Estoy en Fuengirola. Para que veáis la fuerza del pensamiento y por qué tengo esta energía y porqué sé que nos convertimos en lo que pensamos y si alguien consigue meterse en tu mente se apoderará de ti, hará de ti lo que quiera, pero eres tú el dueño de tu destino, en las peores circunstancias. Empiezo por contar esta historia. Un día lavándome los dientes, veo que sangro. No sé si era como cuando tuve úlcera de duodeno, cuando era joven. "No vaya a ser que tenga ulcera. Voy al médico y el médico me dice que vaya desde Fuengirola a Málaga para que me hicieran unas placas. Fui con mi mujer y veo que me repiten las placas, le veo una cara muy rara a mi mujer. El médico -unos treinta y tantos años- me dice: "quiero que usted no se preocupe", me dice. "Yo, de momento, me estoy empezando a preocupar porque usted me dice que no me preocupe". Pero, "le hemos detectado en cada pulmón un tumor". Yo tengo la mente muy positiva, pero el Tierno que a veces es duro, aquí se convirtió más tierno todavía. Me tranquilizo. "Bueno, ¿esto tiene operación?" "Sí, sí esto tiene operación, no se preocupe". Cuando hablé con mi mujer le dije: "no sé, los libros que estoy escribiendo... os quedará para vivir". Porque yo soy mi propio jefe.
En fin, ya preparándome, pues, para... Lo que es pensar que te vas a morir. Desde ese momento, como yo estaba convencido, porque unas placas... Ante eso no puede hacer nada Bernabé Tierno, ni nadie. Empiezo a sentir un dolor en la espalda, cojo el coche y no podía conducir. Tuvo que venir mi hijo de Madrid. "Bueno, que sea lo que Dios quiera; no sé si duraré cinco meses, seis meses, un año". Coge mi hijo el coche y yo venía en la parte delante con él. Y un dolor tremendo en la espalda. Voy a Madrid, voy a la Clínica de La Milagrosa, donde está mi hermana que es Hija de la Caridad y enfermera. Ya todo el mundo estaba sobreaviso, preocupado. Bueno, el neumólogo ve las placas y me dice: "vamos a ver, no tiene usted nada en el pulmón, lo que tiene -no sé desde cuando- es una pequeña dilatación de la aorta ascendiente y el médico, al ver la placa, pues la ha interpretado así, pero usted no tiene esto". El dolor se pasó inmediatamente, porque alguien me dijo que todo aquello que me habían dicho no era verdad. Entonces me desapareció por completo el dolor.

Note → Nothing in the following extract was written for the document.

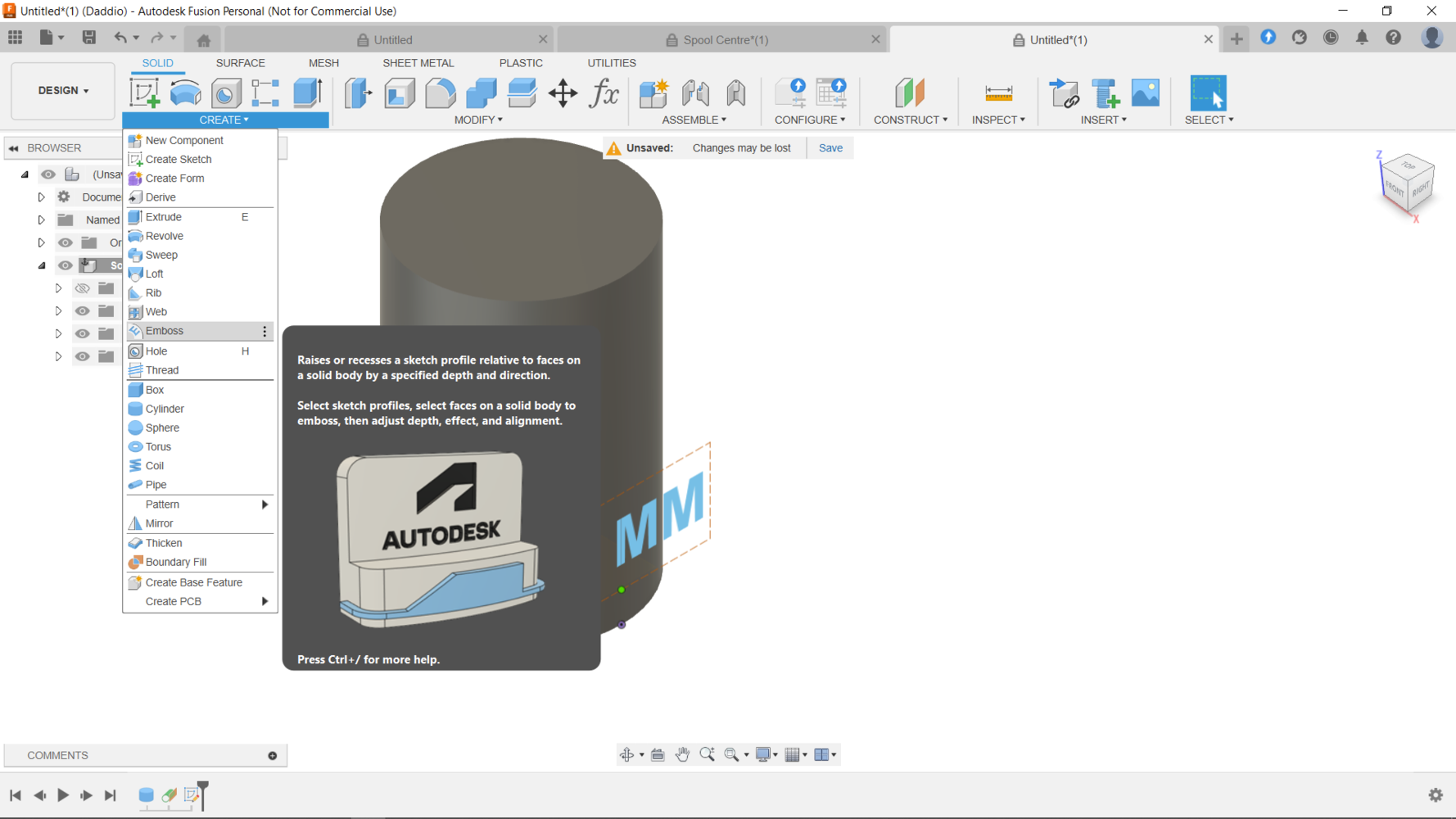Choose Emboss from the Create menu
Image resolution: width=1456 pixels, height=819 pixels.
click(165, 331)
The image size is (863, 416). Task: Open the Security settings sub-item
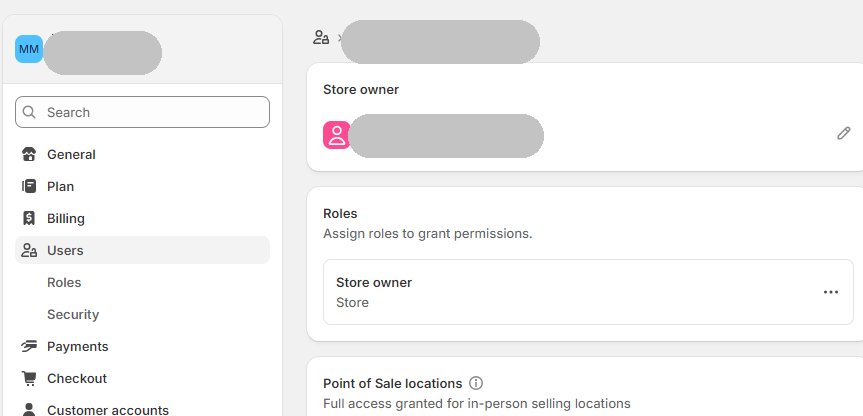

¿Qué pasó? Sólo mi mente. Claro, doy gracias a Dios de que eso me pasara. Yo tengo que tener cuidado ahora con la tensión, etc. No tengo ningún problema, hay esa pequeña dilatación que la tengo controlada, pero yo pensé que me moría y mi mente y todo mi ser. La parte de la espalda donde me dijeron que tenía dos tumores mi mente mandaba señales eléctricas ahí. Nos convertimos en lo que pensamos. Si esto nos pasa físicamente, imaginad psicológicamente. Por eso, cuando decimos a los profesores que si a un niño le tratas como inteligente le conviertes en más inteligente, es la pura verdad, porque esa criatura hará lo posible por activar lo mejor de si mismo.